UNITED STATES NUCLEAR REGULATORY COMMISSION WASHINGTON, D.C. 20555-0001 June 6, 2014 Mr. Lawrence J. Weber Senior Vice President and Chief Nuclear Officer Indiana Michigan Power Company Nuclear Generation Group One Cook Place Bridgman, Ml 49106

SUBJECT:

DONALD C. COOK NUCLEAR PLANT, UNITS 1 AND 2- REQUEST FOR ADDITIONAL INFORMATION CONCERNING THE REACTOR VESSEL INTERNALS AGING MANAGEMENT PROGRAM SUBMITTAL (TAC NOS.

MF0050 AND MF0051)

Dear Mr. Weber:

By letter dated October 1, 2012 (Agencywide Documents Access and Management System Accession No. ML12284A320), Indiana Michigan Power (I&M, the licensee) submitted an aging management program (AMP) for the Donald C. Cook Nuclear Plant, Units 1 and 2 reactor vessel internals.

The U.S. Nuclear Regulatory Commission (NRC) staff has reviewed the subject submittal and determined that additional information is needed to complete the review, as described in the enclosed request for additional information (RAI). The NRC staff clarified the draft RAI in conference calls conducted on October 23, 2013, January 14, 2014, and May 2, 2014. On May 2, 2014, your staff agreed to respond to this RAI in accordance with the following schedule:

RAI-1 : 60 days from the date of this letter RAI-2 : October 10, 2014 RAI-3: October 10, 2014 RAI-4: October 10, 2014 RAI-5: August 8, 2014 RAI-6: October 10, 2014 RAI-7 : 60 days from the date of this letter RAI-8: 90 days from the date of this letter

L. Weber Please feel free to contact me at (301) 415-4037 if you need any further clarification of the questions in the enclosure.
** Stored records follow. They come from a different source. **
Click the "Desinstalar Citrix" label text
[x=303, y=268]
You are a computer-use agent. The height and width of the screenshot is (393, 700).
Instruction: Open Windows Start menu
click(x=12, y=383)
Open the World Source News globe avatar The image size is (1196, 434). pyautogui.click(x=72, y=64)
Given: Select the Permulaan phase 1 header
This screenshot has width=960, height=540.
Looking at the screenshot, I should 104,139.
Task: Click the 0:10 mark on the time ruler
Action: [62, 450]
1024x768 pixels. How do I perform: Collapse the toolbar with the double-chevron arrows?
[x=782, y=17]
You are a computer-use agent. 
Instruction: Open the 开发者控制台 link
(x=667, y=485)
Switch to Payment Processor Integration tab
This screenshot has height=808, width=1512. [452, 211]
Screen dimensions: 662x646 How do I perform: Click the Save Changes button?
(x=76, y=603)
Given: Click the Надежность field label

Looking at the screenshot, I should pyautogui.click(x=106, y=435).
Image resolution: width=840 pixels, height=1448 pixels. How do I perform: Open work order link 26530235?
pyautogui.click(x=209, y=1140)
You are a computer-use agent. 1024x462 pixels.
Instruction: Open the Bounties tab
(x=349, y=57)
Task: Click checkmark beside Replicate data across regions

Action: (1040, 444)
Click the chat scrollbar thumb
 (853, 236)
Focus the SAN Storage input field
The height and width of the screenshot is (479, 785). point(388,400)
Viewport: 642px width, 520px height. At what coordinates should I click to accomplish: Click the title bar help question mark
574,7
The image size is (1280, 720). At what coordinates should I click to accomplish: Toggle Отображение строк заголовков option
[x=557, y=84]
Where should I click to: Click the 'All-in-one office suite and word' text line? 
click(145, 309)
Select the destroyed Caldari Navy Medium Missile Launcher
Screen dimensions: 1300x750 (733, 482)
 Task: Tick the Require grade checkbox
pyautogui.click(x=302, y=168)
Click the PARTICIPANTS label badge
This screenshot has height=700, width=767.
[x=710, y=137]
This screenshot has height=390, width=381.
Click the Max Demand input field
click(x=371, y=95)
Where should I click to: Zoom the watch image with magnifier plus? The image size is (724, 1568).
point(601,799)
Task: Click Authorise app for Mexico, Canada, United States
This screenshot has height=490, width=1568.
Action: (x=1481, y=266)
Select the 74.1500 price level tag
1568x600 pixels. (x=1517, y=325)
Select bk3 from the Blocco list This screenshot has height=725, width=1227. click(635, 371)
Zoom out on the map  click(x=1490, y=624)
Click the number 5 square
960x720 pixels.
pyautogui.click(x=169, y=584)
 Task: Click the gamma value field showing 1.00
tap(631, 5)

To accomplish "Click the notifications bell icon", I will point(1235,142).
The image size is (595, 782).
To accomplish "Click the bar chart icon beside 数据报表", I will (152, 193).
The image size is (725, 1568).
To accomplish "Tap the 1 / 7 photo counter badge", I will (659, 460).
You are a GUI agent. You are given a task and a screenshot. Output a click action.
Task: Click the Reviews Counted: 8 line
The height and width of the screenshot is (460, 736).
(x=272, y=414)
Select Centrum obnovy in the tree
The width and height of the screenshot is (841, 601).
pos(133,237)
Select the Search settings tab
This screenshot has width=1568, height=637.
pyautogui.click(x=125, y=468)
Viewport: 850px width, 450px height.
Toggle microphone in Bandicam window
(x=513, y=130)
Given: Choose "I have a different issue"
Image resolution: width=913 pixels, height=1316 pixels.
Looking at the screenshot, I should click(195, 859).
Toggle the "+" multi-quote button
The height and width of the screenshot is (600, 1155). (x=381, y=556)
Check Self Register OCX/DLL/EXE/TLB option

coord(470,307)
Sincerely, Thomas J. Wengert, Senior Project Manager Plant Licensing Branch 111-1 Division of Operating Reactor Licensing Office of Nuclear Reactor Regulation Docket Nos. 50-315 and 50-316

Enclosure:

Request for Additional Information cc: Distribution via ListServ

REQUEST FOR ADDITIONAL INFORMATION (RAI)

REGARDING AGING MANAGEMENT PROGRAM FOR REACTOR VESSEL INTERNALS DONALD C. COOK NUCLEAR PLANT. UNITS 1 AND 2 INDIANA MICHIGAN POWER COMPANY DOCKET NOS. 50-315 AND 50-316 By letter dated October 1, 2012 (Agencywide Documents Access and Management System (ADAMS) Accession No. ML12284A320), Indiana Michigan Power (I&M , the licensee) submitted an aging management program (AMP) for the Donald C. Cook Nuclear Plant (CNP), Units 1 and 2 reactor vessel internals (RVI) . The U.S. Nuclear Regulatory Commission (NRC) staff has reviewed the submittal and requests the following information to complete its review.

In Sections 2.1 and 2.2 of the submittal, I&M states "Some examples of the results ... " in reference to reviewing operating experience (OE) and records search of plant-specific RVI AMP relevant information. Confirm that these examples include any and all relevant OE and records that will impact the CNP RVI AMPs.

RAI-2

In Section 4.4.2.1 of the submittal , I&M states that a response to Action Item 1 will be submitted prior to the period of extended operation for each unit. Justify that the Pressurized Water Reactor Owners Group (PWROG)-provided results of project PA-MSC-0938 are fully bounding for CNP or identify any gaps between these results and those for CNP. The response to RAI Question 3 should be incorporated into this response.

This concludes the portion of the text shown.